The party already has a mechanism in place to refer a member to the state prosecutor’s office for a possible criminal investigation after its internal disciplinary committee has probed into violations linked to party rules.
The document explicitly stated that members who have retired could also be investigated for violating party rules during their tenure. [Source]
These guidelines follow recent Party restrictions on “improper discussions” by cadres, which have already resulted in punishments for journalists, academics, and officials. Officials who disagree with Party policies continue to be strictly disciplined:
Top Tianjin ed official removed from Party for “publicly disagreeing w central Party policy,” & will be prosecuted https://t.co/xCBiV4C2G8
— Maya Wang 王松莲 (@wang_maya) July 19, 2016
Shenzhen copyright lawyer Li Guobin is currently being investigated by the city’s lawyers association for openly criticizing Party policies on social media, South China Morning Post’s Jun Mai reports:
Li has been outspoken on Weibo, questioning the official response to floods in Hebei and making sarcastic remarks about Foreign Minister Wang Yi. It was unclear which comments triggered the investigation.
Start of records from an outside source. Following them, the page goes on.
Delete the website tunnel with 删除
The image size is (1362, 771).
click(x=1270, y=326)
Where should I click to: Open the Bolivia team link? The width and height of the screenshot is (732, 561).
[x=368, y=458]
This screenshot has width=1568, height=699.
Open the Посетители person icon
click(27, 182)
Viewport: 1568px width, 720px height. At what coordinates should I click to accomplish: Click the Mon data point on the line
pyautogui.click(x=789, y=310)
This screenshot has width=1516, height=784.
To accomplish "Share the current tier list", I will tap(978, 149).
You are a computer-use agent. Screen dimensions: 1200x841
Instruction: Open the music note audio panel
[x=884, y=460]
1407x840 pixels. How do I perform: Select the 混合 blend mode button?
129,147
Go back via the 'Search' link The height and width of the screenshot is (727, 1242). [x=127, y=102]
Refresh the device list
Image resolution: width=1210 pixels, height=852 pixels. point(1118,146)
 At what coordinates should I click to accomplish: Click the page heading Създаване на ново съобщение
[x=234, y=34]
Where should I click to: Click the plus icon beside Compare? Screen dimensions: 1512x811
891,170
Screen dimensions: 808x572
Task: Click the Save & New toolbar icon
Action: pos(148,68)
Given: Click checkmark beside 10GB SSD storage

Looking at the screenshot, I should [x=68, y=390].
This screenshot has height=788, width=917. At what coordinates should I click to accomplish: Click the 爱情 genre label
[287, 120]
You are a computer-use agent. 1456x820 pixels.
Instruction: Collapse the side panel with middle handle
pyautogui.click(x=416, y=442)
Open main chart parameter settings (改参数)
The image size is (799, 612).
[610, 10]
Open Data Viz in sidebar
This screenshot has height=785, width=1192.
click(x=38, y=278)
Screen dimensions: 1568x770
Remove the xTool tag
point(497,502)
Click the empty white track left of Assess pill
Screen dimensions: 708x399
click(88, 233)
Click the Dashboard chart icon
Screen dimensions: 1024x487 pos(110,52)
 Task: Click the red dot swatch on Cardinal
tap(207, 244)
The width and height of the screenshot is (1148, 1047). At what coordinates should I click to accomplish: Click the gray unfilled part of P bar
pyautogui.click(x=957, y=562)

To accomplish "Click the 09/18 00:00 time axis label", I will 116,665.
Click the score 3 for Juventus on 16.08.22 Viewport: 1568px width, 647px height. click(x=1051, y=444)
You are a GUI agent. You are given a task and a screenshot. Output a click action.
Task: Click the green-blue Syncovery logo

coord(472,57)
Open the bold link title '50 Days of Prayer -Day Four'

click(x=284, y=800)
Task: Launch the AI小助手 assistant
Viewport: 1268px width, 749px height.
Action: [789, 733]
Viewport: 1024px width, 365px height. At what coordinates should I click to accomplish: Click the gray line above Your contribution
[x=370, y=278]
[…] Under discipline rules amended in October, party members can be expelled for inappropriate comments about the party’s key policies, for vilifying party leaders or for distorting party history. The rule applies only to party members and Li declined to say if he was a member.
Veteran rights lawyer Yang Xuelin said the rule on inappropriate comments was a party matter. “Ordinary people can make inappropriate comments, it’s just party members who can’t,” Yang said. [Source]
Teachers at the Central Party School were criticized by President Xi Jinping last December for making similar comments about party policies. Officials at the top cadre academy have since pledged to tow the Party line.
Elsewhere, South China Morning Post’s Cary Huang reports that President Xi visited a Red Army shrine in Ningxia last week to strengthen his position as the heir of the Party’s revolutionary cause ahead of the annual leadership meeting scheduled in August in Beidaihe.